In the article on parasitic extraction for multi-die assemblies, what position does Dusan Petranovic hold at Siemens EDA?

### Text extract
=====
What used to be an afterthought is now a first-order concern for performance and power at the leading edge.
The shift from planar designs to multi-die assemblies with complex interconnects is transforming what had become almost an afterthought in the design process into a first-order challenge.
Parasitics include things like inductance, capacitance, and resistance, which have become more problematic at advanced nodes due to increasing logic density, thinner interconnects and insulators, and a spike in the amount of data that needs to be processed, moved, and stored. In order to circumvent the size limitations of a reticle, large chipmakers have shifted away from planar SoCs to multi-die assemblies in custom-designed packages. But in doing so, they have added many more interconnects and complex interactions, making it much harder to identify and mitigate parasitic effects.
“Hybrid bond links have brought the die stacks very close to each other,” said Krishnakumar Sundaresan, engineering scientist at Synopsys. “In the past, when people stuck things together with micro-bumps or C4 bumps, etc., it was far apart, and the influence of one die to the other did not exist. With different packaging technologies that are coming up today — like InFo and wafer-on-wafer, and all those different techniques — there has been a significant influence of inter-die coupling, so those need to be extracted. People are now talking about how to get this coupling, and then how to close this block on the die. That is a significant change in the needs of design closure today. People also are thinking about how to comprehend these things upfront in a shift-left strategy, because everybody has a time schedule that needs to be met. Projects are always tight, and things happen in parallel. Therefore, they are also talking about how to comprehend these things early on, so that when they close the die, they can do it upfront.”
Stacking dies adds a whole other challenge. In a 2.5D or 3D-IC design, through-silicon vias might run from the front to the back side of a metal stack, or anything in between. “These elements could be on the interposer to connect the die with the package or a board using micro-bumps, copper pads for hybrid bonding through dielectric vias, or RDL interconnects,” said Dusan Petranovic, technical product management director at Siemens EDA. “All of these need to be modeled, and they all introduce new parasitics. There are also some inter-die interactions between those components, and intra-die interactions — meaning two dies can interact, or a die and interposer, or some kind of organic package. All of that requires a lot of new development. And if you take into account that high frequencies are now used for these interactions, there are a lot of new challenges. Parasitic extraction is a crucial step in design and verification for all chiplet-based systems, and it is essential for maintaining signal integrity, power efficiency, thermal stability, and overall performance.”
In 3D stacks, there are two reasons to extract parasitics. “On the one hand, the parasitics of the connections between the circuits in the stack must be extracted, which a 3D solver can handle well,” according to Andy Heinig, head of Chiplet Center of Excellence at Fraunhaufer IIS/EAS. “However, it becomes challenging when the interconnects of one circuit couple onto the next circuit in the stack due to particularly high frequencies. In that case, the interconnects of both circuits must be analyzed together. To do this, the data of both circuits must be merged, and a joint extraction must be performed. This is very computationally intensive due to the large number of structures involved.”
=====
### Provided material
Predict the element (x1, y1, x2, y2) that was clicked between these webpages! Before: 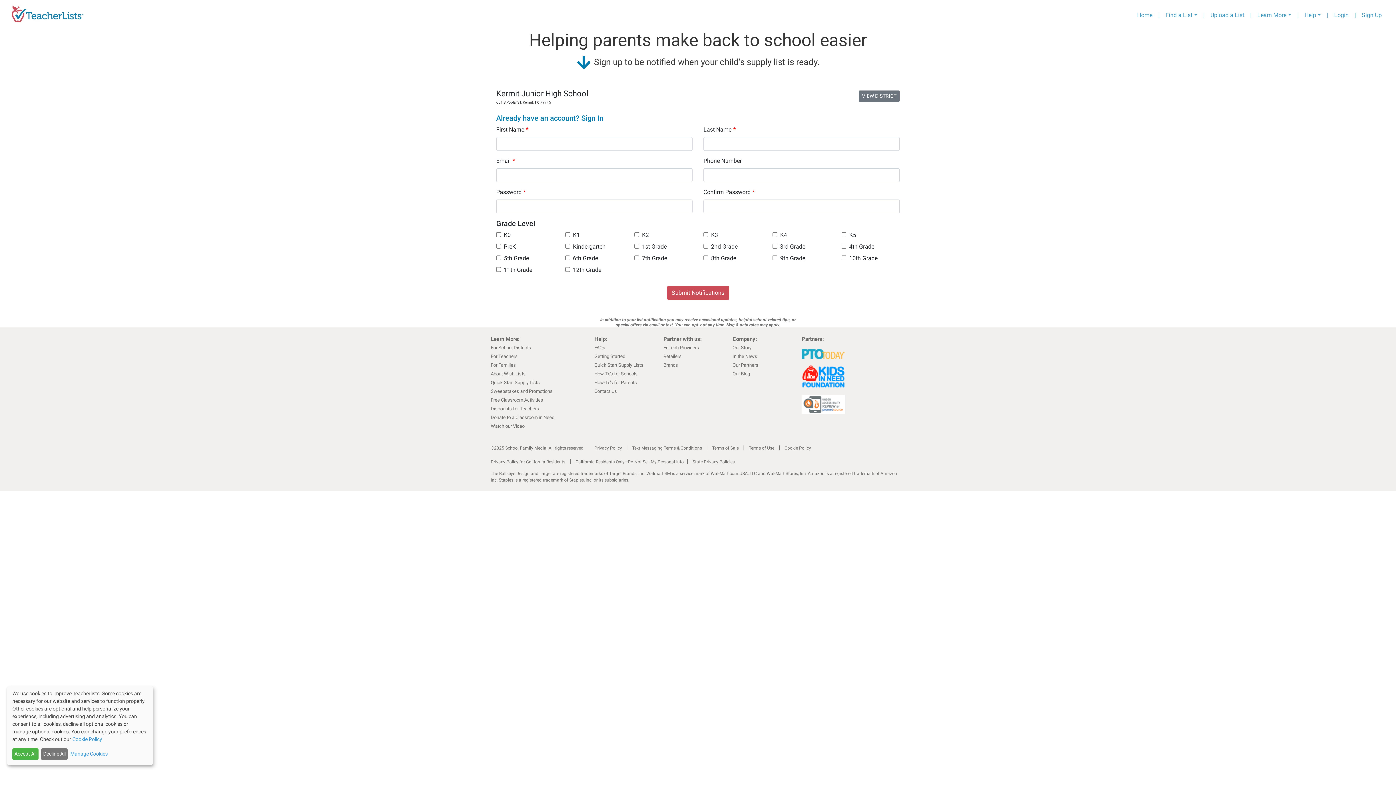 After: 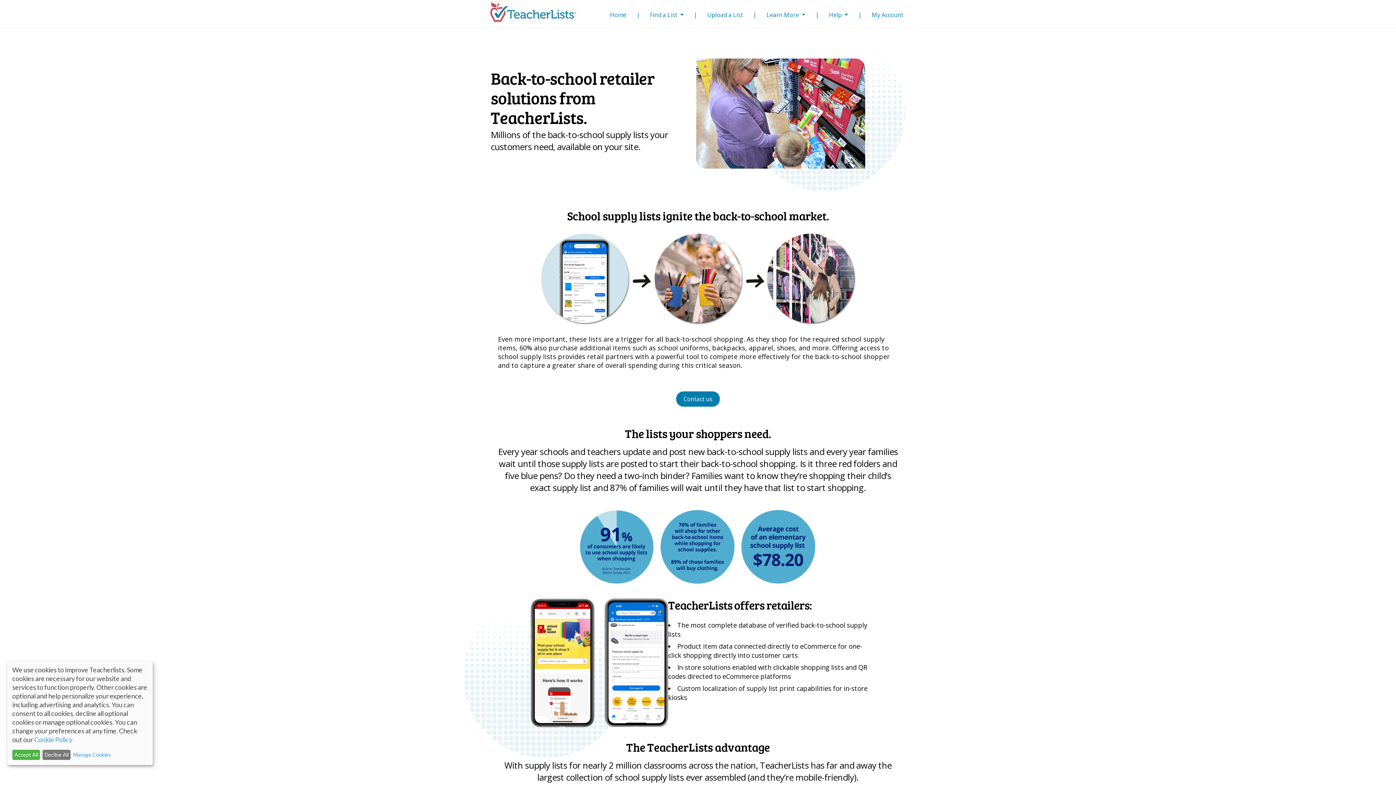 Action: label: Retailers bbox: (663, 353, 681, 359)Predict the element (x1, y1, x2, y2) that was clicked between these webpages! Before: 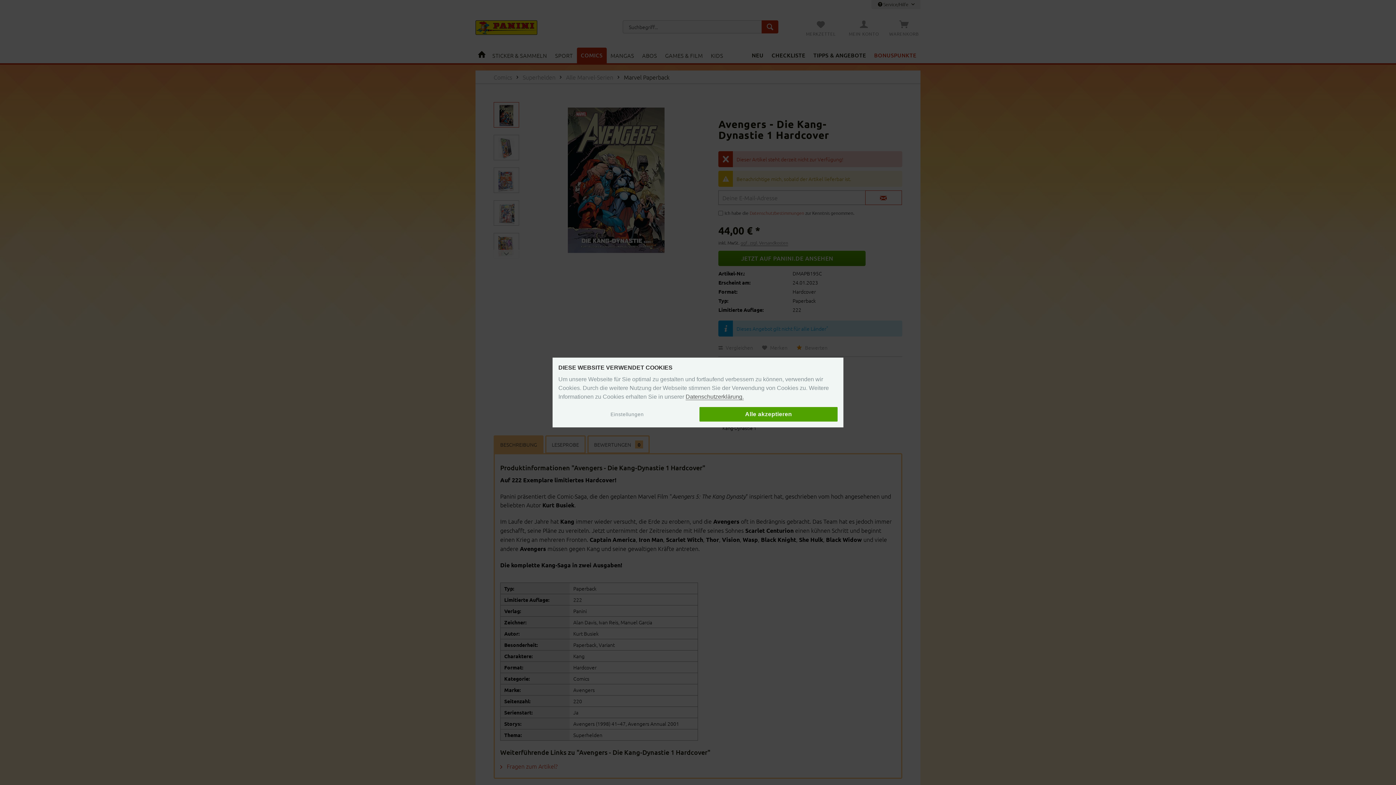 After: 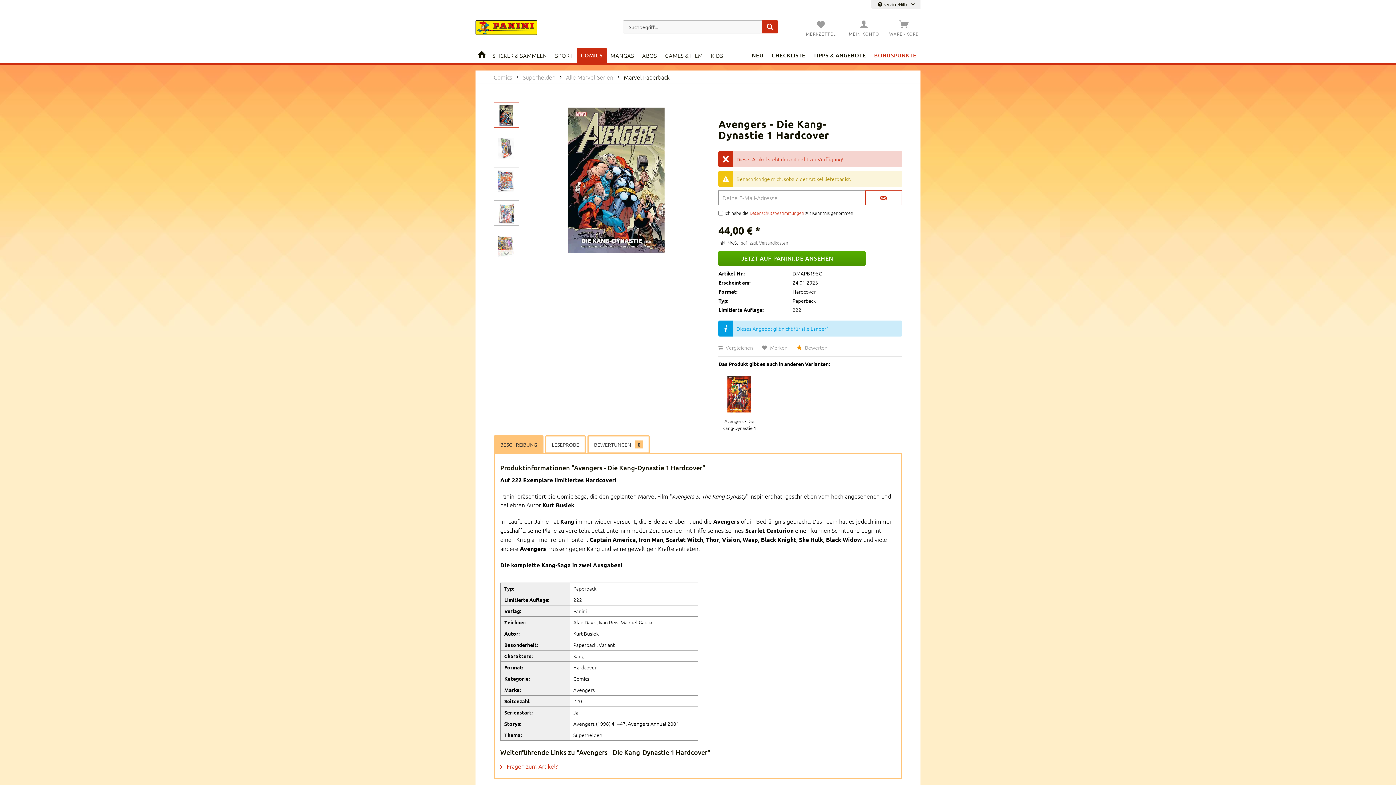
=====
### Expected answer
Technical product management director.